GUADALMEDINA RIVER COMPETITION 2012

In 2012, Malaga City Council, together with the Junta de Andalucía and the Confederación Hidrográfica del Gobierno Central, launched an International Ideas Competition to provide urban and architectural solutions to one of Malaga’s most important problems: the integration of the urban section of the Guadalmedina River with the city. This ‘unfinished business’ has become the subject of ongoing debate since the 1960s with the construction of the Limonero Dam at the head of this urban watercourse.

The winning project presented by our technical team, in collaboration with a wide range of specialised engineering firms, proposed a decisive urban and landscape integration of the river with its city, recognising the identity of both historical structures and the future need to consolidate, qualify and enhance this necessary and unavoidable urban ‘coexistence’. It is no coincidence that our slogan for the competition was: ‘More River, More City’, thus identifying this important objective. The problem of the management of the River Guadalmedina could no longer be centred exclusively on the simplicity of two extreme options in which neither the simple ‘landscaping’ of the riverbed, nor the commitment to ‘embankment’ operations could provide coherent solutions to conserve its nature and the river’s urban relationship with the city.

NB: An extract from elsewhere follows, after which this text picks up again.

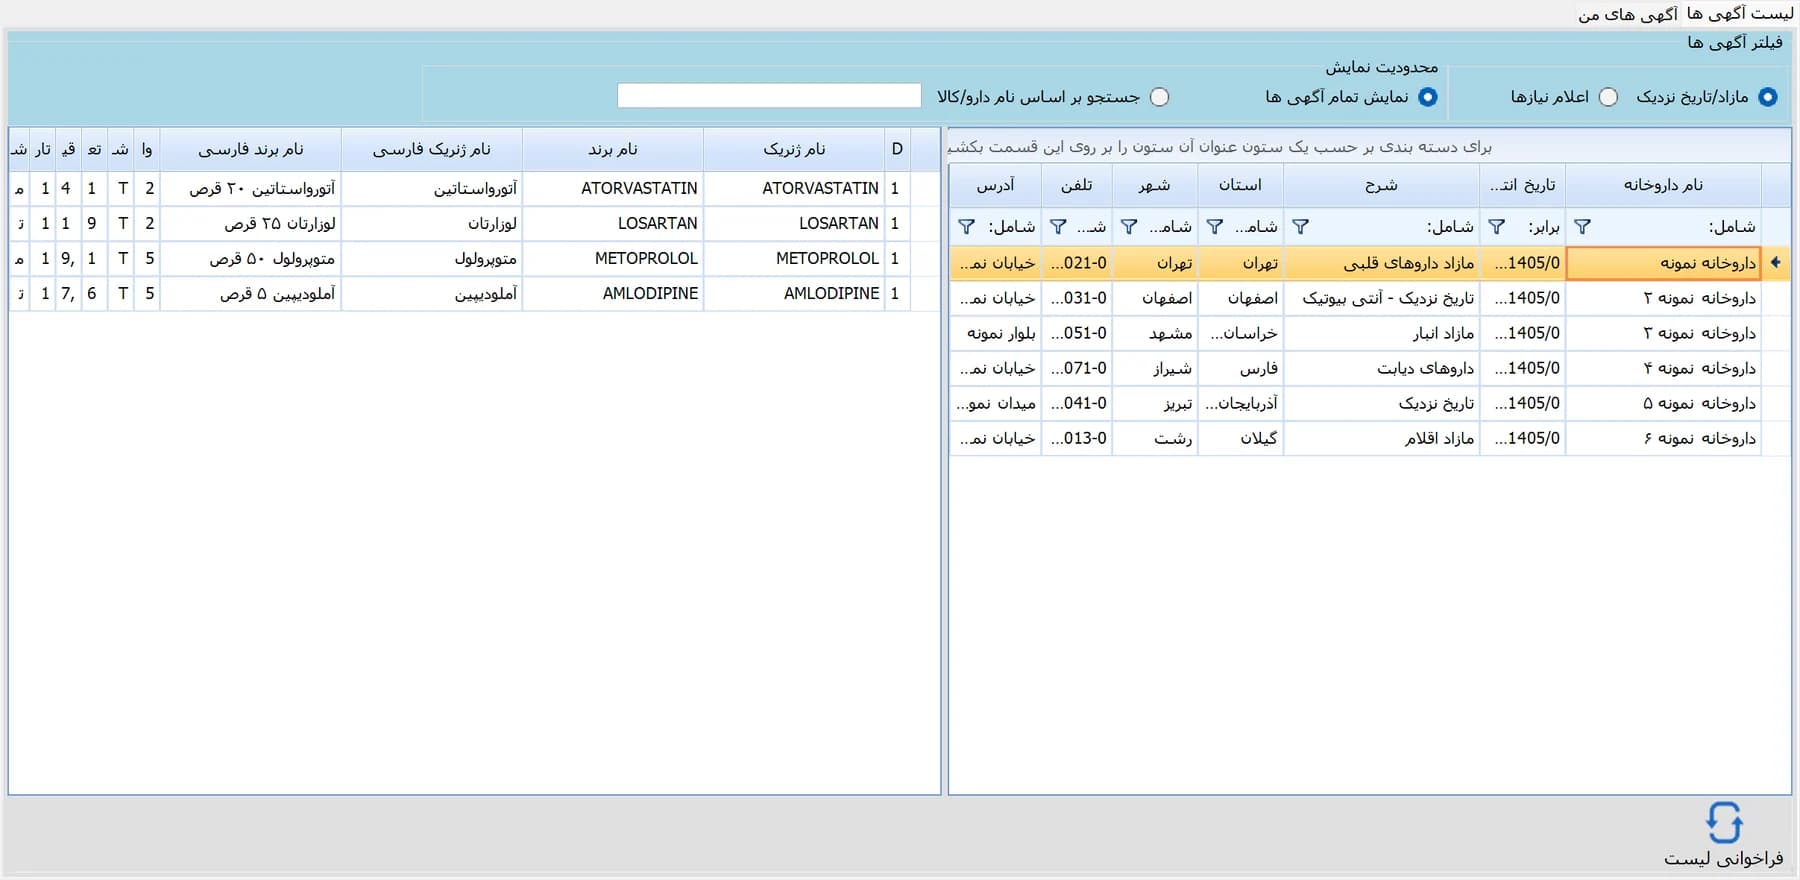Image resolution: width=1800 pixels, height=880 pixels.
Task: Open filter icon for description (شرح) column
Action: (1300, 227)
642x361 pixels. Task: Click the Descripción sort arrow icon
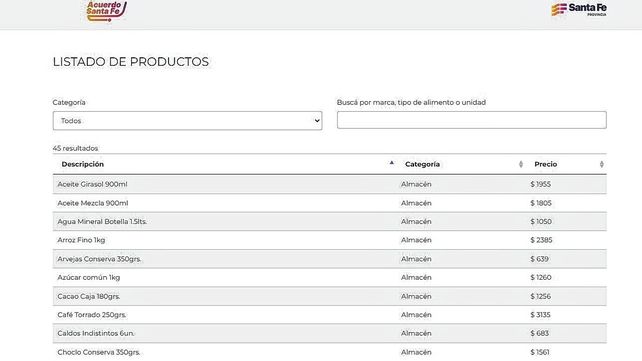tap(391, 163)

In the case of the Guadalmedina, these actions were subject to a new way of managing the Limonero reservoir, which was never conceived as a ‘dam’ but, on the contrary, as a ‘regulating reservoir’. Controlling the regulation of the reservoir is therefore the principle of the civility required for the river’s course. To try to conceive of the reservoir as a dam would be to maintain a constant danger to the city, or to try to use it as a headwater for water transfer operations would be a serious mistake, as it was not designed for such a function, but rather to recover its main objective of never causing any risk to the city. Managing the reservoir as ‘regulation’ and not as “accumulation” is the solution to achieve a greater city-river relationship, greater identification by discovering the riverbanks, and a greater capacity to ‘make a city’.